L'INNAFFIAMENTO DI UN PRATO:
Un prato, se non è regolarmente innaffiato può essere danneggiato in modo anche irreparabile, specialmente nei periodi di lunga siccità. Per ottenere la massima superficie innaffiata, è consigliabile usare un apparecchio irrigatore, quando la stagione è calda, prolungare le ore di innaffiamento affinchè il terreno venga ben inibito di acqua; operazione questa, da eseguire una volta alla settimana e, se il terreno è sabbioso ogni 4/5 giorni.
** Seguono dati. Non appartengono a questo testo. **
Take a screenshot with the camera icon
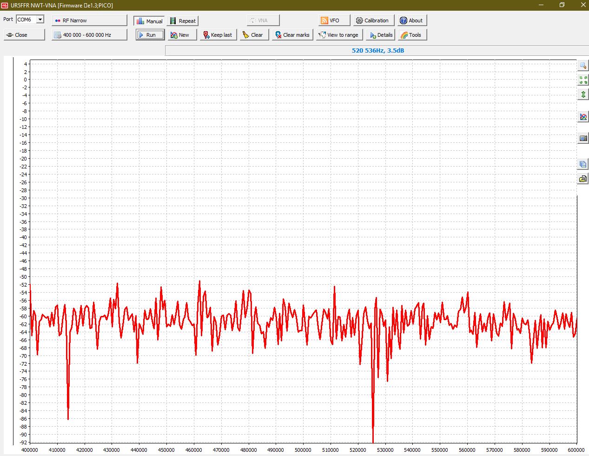coord(583,138)
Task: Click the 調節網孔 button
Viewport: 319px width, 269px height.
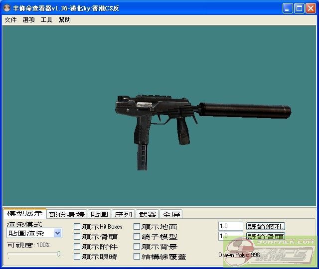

SPAZZOLATURA E RASTRELLATURA:
In primavera è necessario eseguire una leggera spazzolatura o rastrellatura con una scopa metallica in modo da raccogliere tutti i corpi estranei formatisi o depositattasi, a metà settembre o, più tardi nelle regioni a clima caldo ripetere la stessa operazione.
LA CONCIMAZIONE:
I fertilizzanti per i prati possono essere granulari o liquidi; i primi si spargono a spaglio, i secondi diluiti in acqua. Queste sono operazioni che normalmente si eseguono in aprile, su terremùno umido ma con erba asciutta. I fertilizzanti granulari sono quelli più facili da spargere ed esistono apposite macchine distributrici ( a mano e a motore). E' opportuno non ripassare il fertilizzante sulle zone già irrorate , in quanto la doppia distribuzione potrebbe ustionare il tappeto erboso. La concimazione autunnale si deve effettuare sui prati che abbiano sofferto per compattazione del terreno o siccità: in questo caso, usare fertilizzanti ad alto titolo di fosforo (però a basso titolo di azoto) per rinvigorire i sistemi radicali. In commercio esistono confezioni già preparate per la concimazione dei prati a vari titoli di azoto, fosforo e potassio, con possibilità d'impieghi diversi in quantità al metro quadro, il tutto chiaramente descritto sugli involucri.